The logo of Tate and Lyle is pictured in east London
The logo of Tate and Lyle is pictured in east London September 25, 2009.

Shares in Tate & Lyle were down on the FTSE 250 after the company reported a drop in pre-tax profits of seven per cent in the full year ended 31 March.

The group said that its pre-tax profit dropped from £247 million in the previous year to £229 million, while sales were down marginally from £3.55 billion to £3.50 billion.

Tate & Lyle said its free cash flow had risen from £154 million to £540 million, while net debt declined from £1.2 billion to £814 million.

The group said it would be holding its dividend at 22.9 pence per share and added that it expected to make "progress" throughout the new financial year.

Javed Ahmed, Chief Executive of Tate & Lyle, said, "Tate & Lyle delivered a solid performance in the face of challenging conditions in a number of our markets. In particular, our core value added food ingredients delivered a strong result, reflecting steady demand and firmer pricing. I am also pleased that, through resolute focus on the financial priorities we set ourselves at the beginning of the year, we have significantly strengthened the Group's balance sheet.

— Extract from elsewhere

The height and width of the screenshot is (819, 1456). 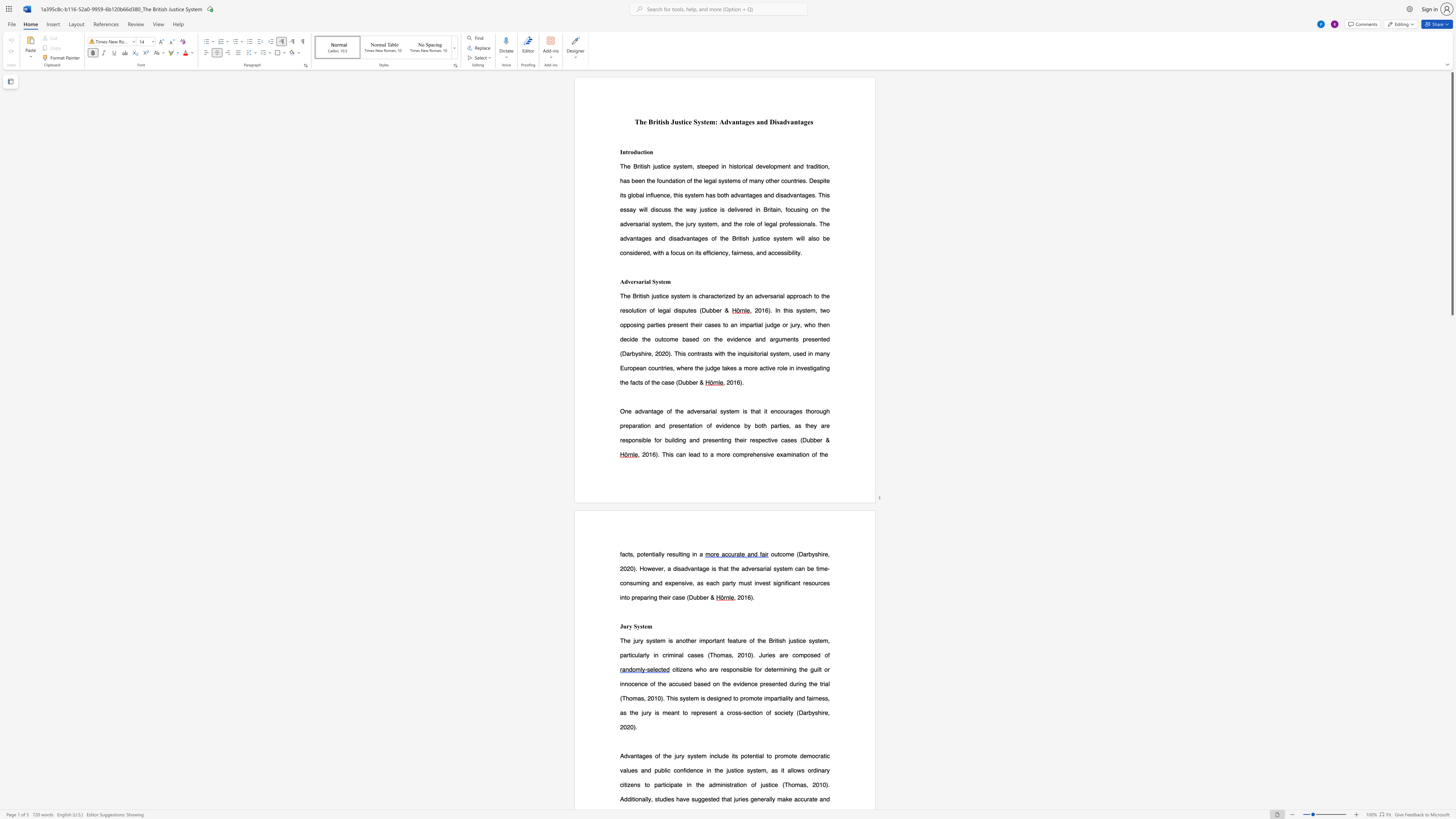 What do you see at coordinates (674, 784) in the screenshot?
I see `the subset text "ate" within the text "participate"` at bounding box center [674, 784].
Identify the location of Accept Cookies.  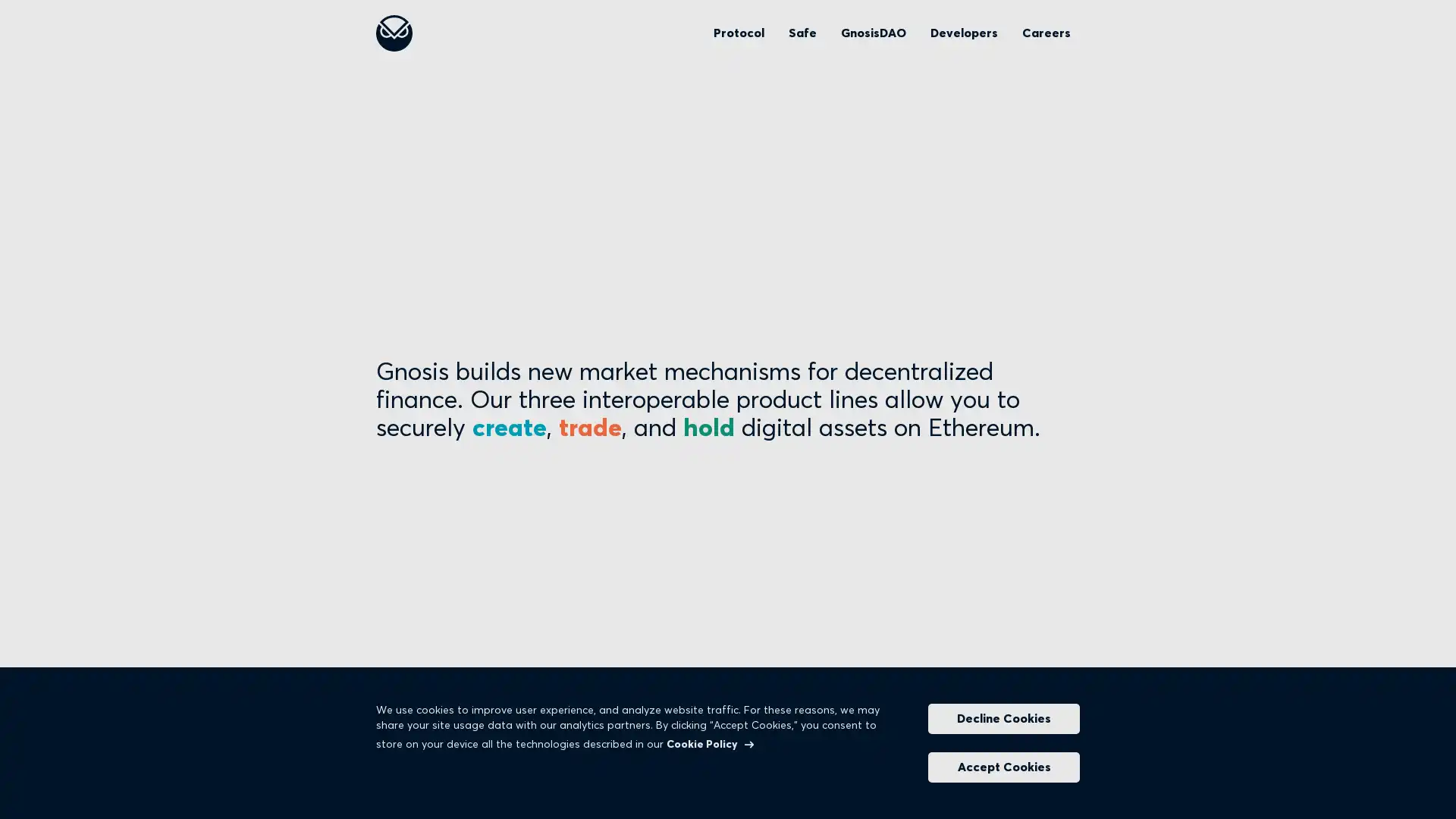
(1004, 767).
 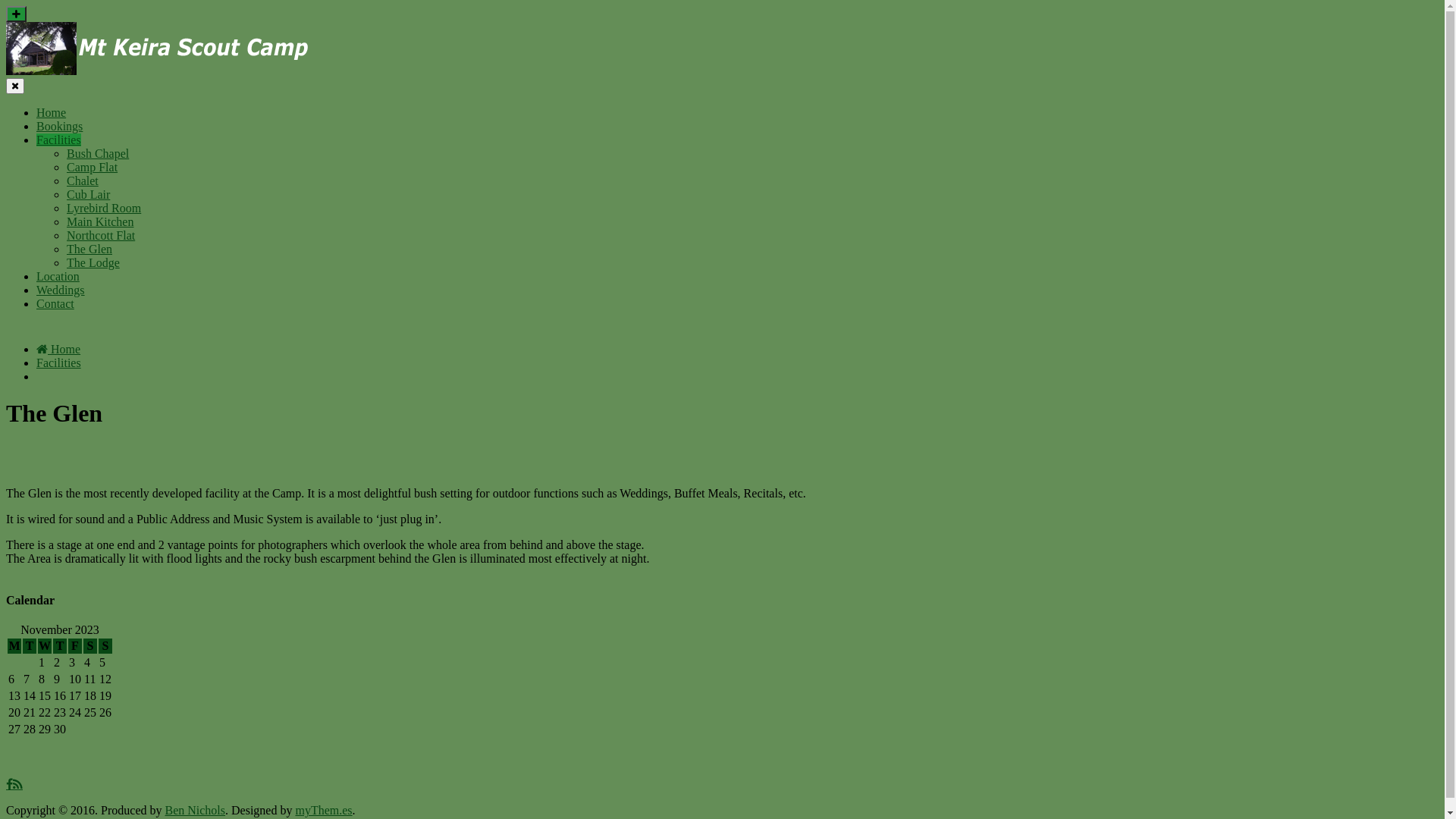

"I am announcing today that we are refocusing our strategy, with our Speciality Food Ingredients business being the key focus of investment and long-term growth, as well as making a number of important changes to the Group's organisation. Through these changes, and a strong focus on operational excellence and execution, we will build the platform to deliver sustainable long-term growth.

"Applying this new strategic focus and our new capital expenditure discipline has led us to conclude that we are highly unlikely to complete or commission the Fort Dodge, Iowa plant in the foreseeable future. As a consequence, we are taking a significant exceptional charge to deal with this legacy issue."

By 10:11 shares in Tate & Lyle were down 1.32 per cent on the FTSE 250 to 419.00 pence per share.